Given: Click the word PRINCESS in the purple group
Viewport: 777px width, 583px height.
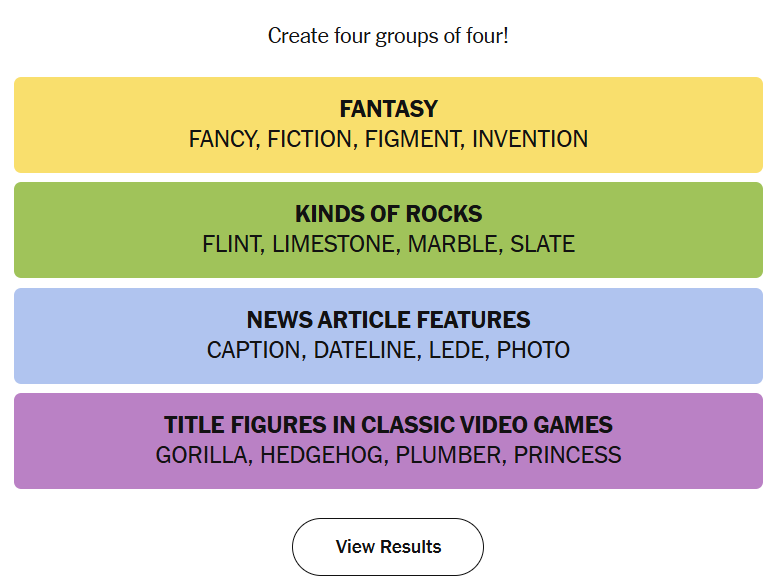Looking at the screenshot, I should [568, 456].
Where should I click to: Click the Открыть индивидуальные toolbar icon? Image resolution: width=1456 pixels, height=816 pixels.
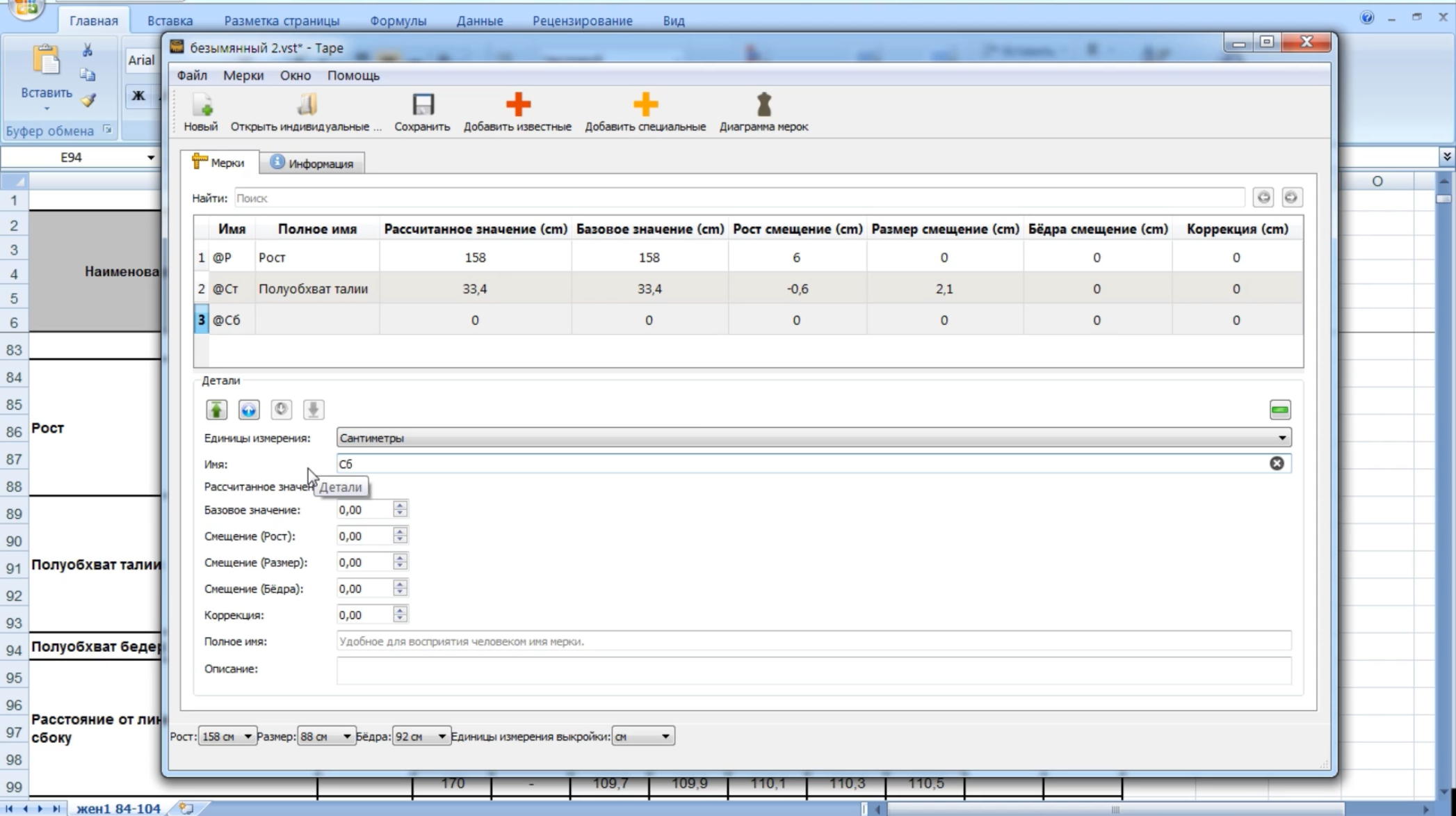pyautogui.click(x=307, y=105)
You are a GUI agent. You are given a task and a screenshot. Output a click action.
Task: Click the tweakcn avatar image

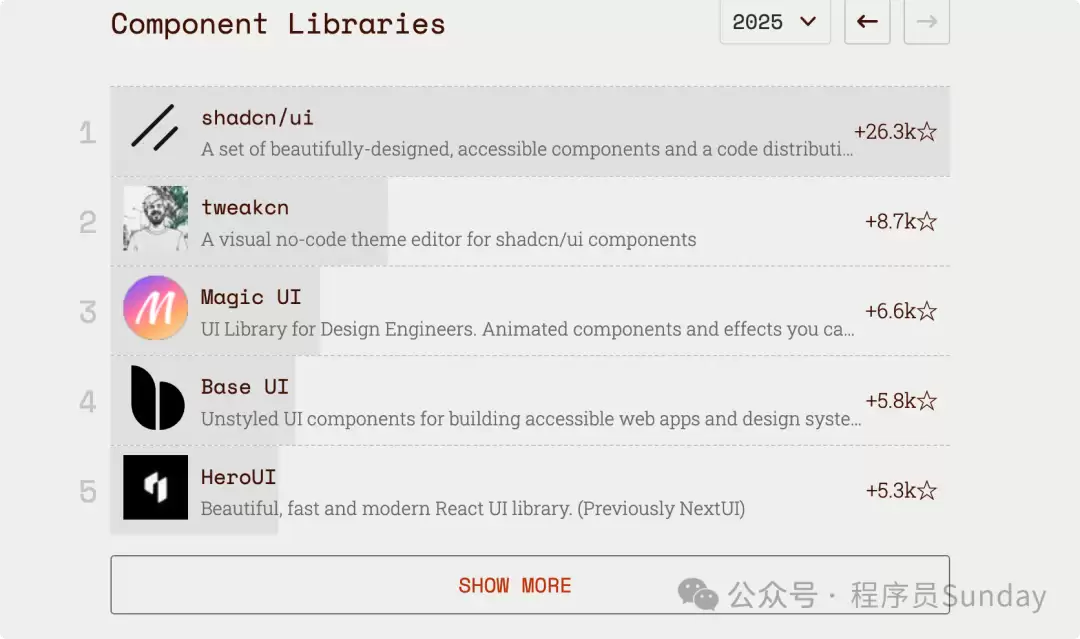[x=155, y=221]
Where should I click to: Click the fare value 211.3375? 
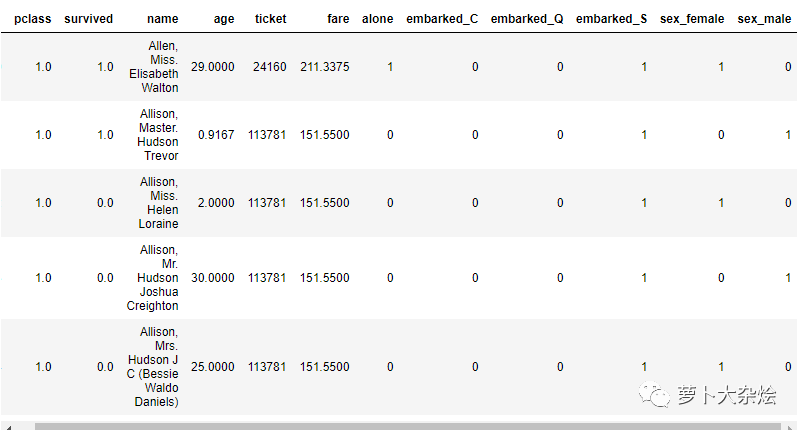coord(325,67)
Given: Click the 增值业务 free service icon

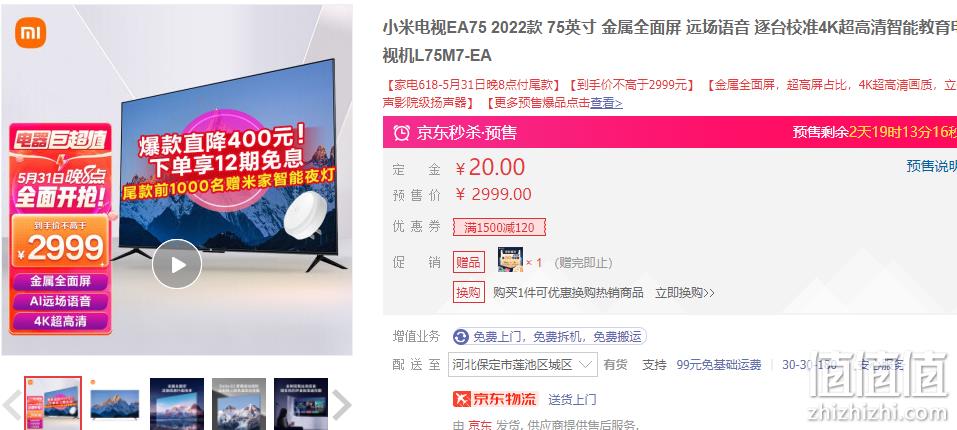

- **ASSIGNMENT**
Return the listing above in full and without alteration, excluding its pictures.

- **RESULT OF THIS EXERCISE**
Given: Click the word PRINCESS in the purple group
Viewport: 777px width, 583px height.
Looking at the screenshot, I should [568, 456].
Where should I click to: Click the Открыть индивидуальные toolbar icon? Image resolution: width=1456 pixels, height=816 pixels.
pyautogui.click(x=307, y=105)
You are a GUI agent. You are given a task and a screenshot. Output a click action.
Task: Click the tweakcn avatar image

[x=155, y=221]
Where should I click to: Click the fare value 211.3375? 
coord(325,67)
Given: Click the 增值业务 free service icon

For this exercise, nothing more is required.